- Born: May 27, 1870 Jonava, Lithuania
- Died: 1939 Great Neck, New York, United States
- Education: Columbia University
- Occupations: Writer, publisher
- Known for: Otsar ha-shirah veha-piyut (Thesaurus of Mediaeval Hebrew Poetry)

= Israel Davidson =

American writer and publisher

Israel Davidson (May 27, 1870 – 1939) was an American writer and publisher. He was of Lithuanian Jewish heritage. He has been recognized as one of the leading American Hebrew writers in his era. His magnum opus was the four volume Otsar ha-shirah veha-piyut = Thesaurus of Mediaeval Hebrew Poetry (NY, 1924–1933).

Davidson was born in Jonava, Lithuania. He studied in yeshivas in Jonava, Volozhin, and Slobodka.

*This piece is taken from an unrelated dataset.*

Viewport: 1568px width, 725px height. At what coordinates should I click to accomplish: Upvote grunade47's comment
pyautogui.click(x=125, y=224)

In 1898, he immigrated to New York, worked a few occupations before earning a Ph.D. from Columbia University. He died in Great Neck, New York in 1939.

== Works ==

- The Jew in English Fiction. New York: A. H. Rosenberg, 1895.
- The Genesis of Hebrew Periodical Literature. New York: Kohn & Pollock, 1900.
- Parody in Jewish Literature. New York: Columbia University, 1907.
- Saadia’s Polemic Against Ḥiwi al-Balkhi: A Fragment. Edited by Israel Davidson. New York: Jewish Theological Seminary of America, 1915. ISBN 9780524080542
- Otsar ha-shirah veha-piyut (Thesaurus of Mediaeval Hebrew Poetry). 4 vols. New York, 1924–1933.
- Rhymes in Hebrew Poetry. Edited by Ismar Elbogen. Philadelphia: Dropsie College, 1940.